Drop-In Check Valve / Dart Type Valves
Another type inside BOP is the pump down or drop-in type which requires a special sub near or in the bottom hole assembly of the drill string. These inside BOPs are often used in stripping operations and particularly stripping “out” operations. Some are wireline retrievable. Figure F shows one type of drop-in check valve.
A bit float (Figure G1 & Figure G2) may be considered an “inside” preventer.
It is basically a flapper or poppet type check valve that is installed in the oilfield drilling bit sub to prevent backflow during connections; however, it is subjected to severe wear by the drilling mud and may not function when needed. A common practice is to use a slotted flapper. This reduces backflow to a minimum, yet allows stabilized shut-in pipe pressure (check hard shut in procedure – soft shut in procedure) to be easily read should the well kick.
Most operators discontinue the use of bit floats after setting surface casing. Kicks are more likely to occur below the surface casing and the bit float might interfere with a good stabilized closed in drill pipe pressure reading. Bit floats are most useful in top hole drilling where backflow during connections is more likely due to imbalanced annular fluid density.
How To Use Inside BOP (IBOP Valve) In Case Of Well Control Issue
To install the IBOP during well backflow conditions:
Always, have the release tool in place and use the release rod to push the dart into full open position (dart pushed down as far as it will go, see Figure 2). Hold the dart in open position by tightening the lock screw (See Figure 4 for illustration of parts and their relationship to one another).

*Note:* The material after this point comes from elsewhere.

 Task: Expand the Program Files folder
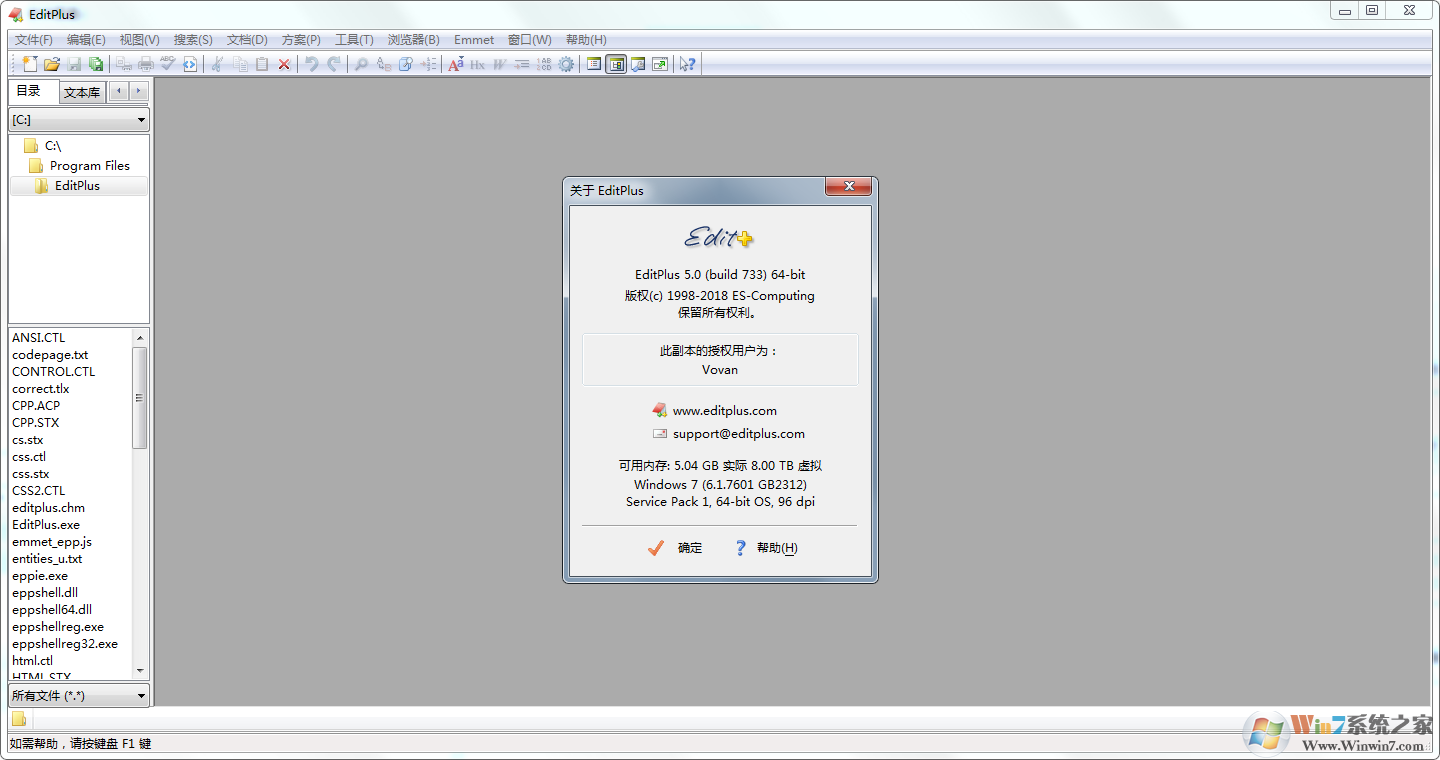(x=89, y=166)
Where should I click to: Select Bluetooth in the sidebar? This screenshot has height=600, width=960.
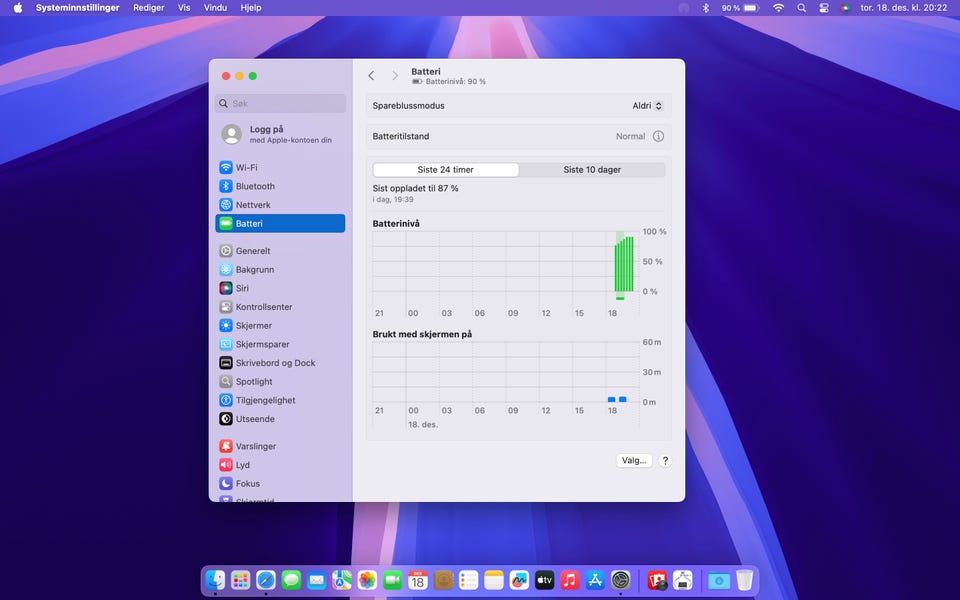[x=255, y=186]
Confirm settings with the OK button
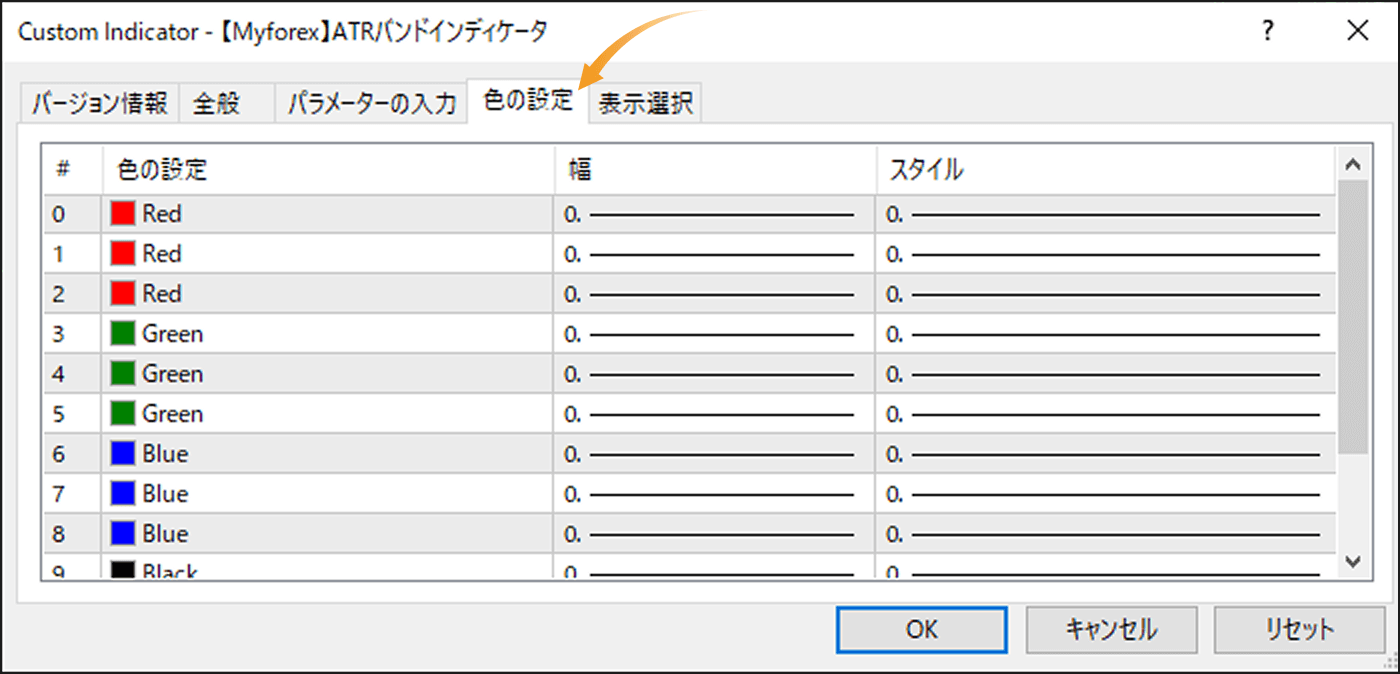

With the dart held in the open position, stab the IBOP into the open pipe connection during backflow. (See Figure 3).
Make up the IBOP like any tool joint connection and tighten with tongs.
Stop any backflow through the pipe by loosening the lockscrew and allowing the dart to seat and close the IBOP Valve.
After closure, remove the complete release tool and connect another joint of pipe into the top of the IBOP.
The IBOP can function as part of the pipe string as long as well conditions require.
Inside BOP Conclusion:
- The inside BOP is a non-return valve contained in a sub that can be made up in the drill string.
- A ‘Gray-type’ inside BOP NRV with the appropriate connections for the drill string in use, shall be on the drill floor at all times. It shall be ready for immediate use.
- It is always made up above the FOSV when stripping is required or may be stabbed directly onto the drill string in place of the FOSV.
- Practical considerations for use are similar to the FOSV with the exception that once it is installed there is no longer wireline access to the drill string below it, neither can pump-down devices be used.
- The Full Opening Safety Valve (stab-in valve) and the inside BOP (Gray valve) must be available on the rig floor at all times. In addition to routine inspection, it must be confirmed prior to any operation that:
- They are in the open position
- The FOSV is full bore and does not present a restriction to drop-in darts or W/L tools
- They can be crossed-over to any pipe in the string
- They can be easily man-handled.
- The hydraulically operated IBOP valve (kellycock) of a top drive should be function tested every day.